Entries supplied section start

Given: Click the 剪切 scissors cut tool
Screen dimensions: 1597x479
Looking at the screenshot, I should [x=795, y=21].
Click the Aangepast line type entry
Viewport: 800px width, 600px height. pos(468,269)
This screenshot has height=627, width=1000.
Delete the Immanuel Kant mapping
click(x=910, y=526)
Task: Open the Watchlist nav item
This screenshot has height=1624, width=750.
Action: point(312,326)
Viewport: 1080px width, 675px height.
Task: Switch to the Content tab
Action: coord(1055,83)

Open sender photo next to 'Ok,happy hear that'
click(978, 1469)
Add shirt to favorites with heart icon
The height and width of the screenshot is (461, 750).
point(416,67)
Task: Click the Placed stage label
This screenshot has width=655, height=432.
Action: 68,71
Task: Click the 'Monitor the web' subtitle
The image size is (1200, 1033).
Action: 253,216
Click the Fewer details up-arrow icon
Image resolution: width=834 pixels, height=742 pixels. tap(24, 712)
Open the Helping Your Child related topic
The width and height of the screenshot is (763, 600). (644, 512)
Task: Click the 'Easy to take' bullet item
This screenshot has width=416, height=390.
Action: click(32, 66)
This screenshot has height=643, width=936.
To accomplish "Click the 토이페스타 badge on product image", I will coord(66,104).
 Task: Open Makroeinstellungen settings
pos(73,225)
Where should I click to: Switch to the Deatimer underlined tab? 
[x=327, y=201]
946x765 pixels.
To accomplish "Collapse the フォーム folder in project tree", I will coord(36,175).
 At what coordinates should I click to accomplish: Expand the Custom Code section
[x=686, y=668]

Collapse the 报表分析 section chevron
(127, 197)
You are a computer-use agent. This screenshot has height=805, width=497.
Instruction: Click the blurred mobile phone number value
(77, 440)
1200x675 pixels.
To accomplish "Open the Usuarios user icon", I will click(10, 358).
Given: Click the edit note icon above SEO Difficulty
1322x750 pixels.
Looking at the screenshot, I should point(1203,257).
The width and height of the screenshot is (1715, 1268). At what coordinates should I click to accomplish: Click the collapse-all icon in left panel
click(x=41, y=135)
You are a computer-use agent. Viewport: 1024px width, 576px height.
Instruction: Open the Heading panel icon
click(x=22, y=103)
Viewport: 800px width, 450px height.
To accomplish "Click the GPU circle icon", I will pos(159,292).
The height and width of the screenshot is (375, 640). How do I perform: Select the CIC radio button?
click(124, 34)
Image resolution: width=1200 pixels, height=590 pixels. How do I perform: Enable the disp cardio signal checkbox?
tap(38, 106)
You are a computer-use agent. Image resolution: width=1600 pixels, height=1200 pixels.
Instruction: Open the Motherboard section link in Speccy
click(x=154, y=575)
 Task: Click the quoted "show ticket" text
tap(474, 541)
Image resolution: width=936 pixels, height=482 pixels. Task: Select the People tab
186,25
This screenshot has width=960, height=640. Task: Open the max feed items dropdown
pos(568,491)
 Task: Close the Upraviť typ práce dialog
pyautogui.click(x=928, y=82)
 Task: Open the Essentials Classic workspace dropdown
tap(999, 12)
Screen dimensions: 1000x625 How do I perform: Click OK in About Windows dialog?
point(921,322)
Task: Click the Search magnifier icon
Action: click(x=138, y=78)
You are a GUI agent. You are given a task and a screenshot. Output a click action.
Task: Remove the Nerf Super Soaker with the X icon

Entries supplied section end

■ Prompt: Using the entries above, print each one again without any alteration.

■ Result for this task:
Given: Click the 剪切 scissors cut tool
Screen dimensions: 1597x479
Looking at the screenshot, I should [x=795, y=21].
Click the Aangepast line type entry
Viewport: 800px width, 600px height. pos(468,269)
This screenshot has height=627, width=1000.
Delete the Immanuel Kant mapping
click(x=910, y=526)
Task: Open the Watchlist nav item
This screenshot has height=1624, width=750.
Action: point(312,326)
Viewport: 1080px width, 675px height.
Task: Switch to the Content tab
Action: coord(1055,83)

Open sender photo next to 'Ok,happy hear that'
click(978, 1469)
Add shirt to favorites with heart icon
The height and width of the screenshot is (461, 750).
point(416,67)
Task: Click the Placed stage label
This screenshot has width=655, height=432.
Action: 68,71
Task: Click the 'Monitor the web' subtitle
The image size is (1200, 1033).
Action: 253,216
Click the Fewer details up-arrow icon
Image resolution: width=834 pixels, height=742 pixels. tap(24, 712)
Open the Helping Your Child related topic
The width and height of the screenshot is (763, 600). (644, 512)
Task: Click the 'Easy to take' bullet item
This screenshot has width=416, height=390.
Action: click(32, 66)
This screenshot has height=643, width=936.
To accomplish "Click the 토이페스타 badge on product image", I will coord(66,104).
 Task: Open Makroeinstellungen settings
pos(73,225)
Where should I click to: Switch to the Deatimer underlined tab? 
[x=327, y=201]
946x765 pixels.
To accomplish "Collapse the フォーム folder in project tree", I will coord(36,175).
 At what coordinates should I click to accomplish: Expand the Custom Code section
[x=686, y=668]

Collapse the 报表分析 section chevron
(127, 197)
You are a computer-use agent. This screenshot has height=805, width=497.
Instruction: Click the blurred mobile phone number value
(77, 440)
1200x675 pixels.
To accomplish "Open the Usuarios user icon", I will click(10, 358).
Given: Click the edit note icon above SEO Difficulty
1322x750 pixels.
Looking at the screenshot, I should point(1203,257).
The width and height of the screenshot is (1715, 1268). At what coordinates should I click to accomplish: Click the collapse-all icon in left panel
click(x=41, y=135)
You are a computer-use agent. Viewport: 1024px width, 576px height.
Instruction: Open the Heading panel icon
click(x=22, y=103)
Viewport: 800px width, 450px height.
To accomplish "Click the GPU circle icon", I will pos(159,292).
The height and width of the screenshot is (375, 640). How do I perform: Select the CIC radio button?
click(124, 34)
Image resolution: width=1200 pixels, height=590 pixels. How do I perform: Enable the disp cardio signal checkbox?
tap(38, 106)
You are a computer-use agent. Image resolution: width=1600 pixels, height=1200 pixels.
Instruction: Open the Motherboard section link in Speccy
click(x=154, y=575)
 Task: Click the quoted "show ticket" text
tap(474, 541)
Image resolution: width=936 pixels, height=482 pixels. Task: Select the People tab
186,25
This screenshot has width=960, height=640. Task: Open the max feed items dropdown
pos(568,491)
 Task: Close the Upraviť typ práce dialog
pyautogui.click(x=928, y=82)
 Task: Open the Essentials Classic workspace dropdown
tap(999, 12)
Screen dimensions: 1000x625 How do I perform: Click OK in About Windows dialog?
point(921,322)
Task: Click the Search magnifier icon
Action: click(x=138, y=78)
You are a GUI agent. You are given a task and a screenshot. Output a click action.
Task: Remove the Nerf Super Soaker with the X icon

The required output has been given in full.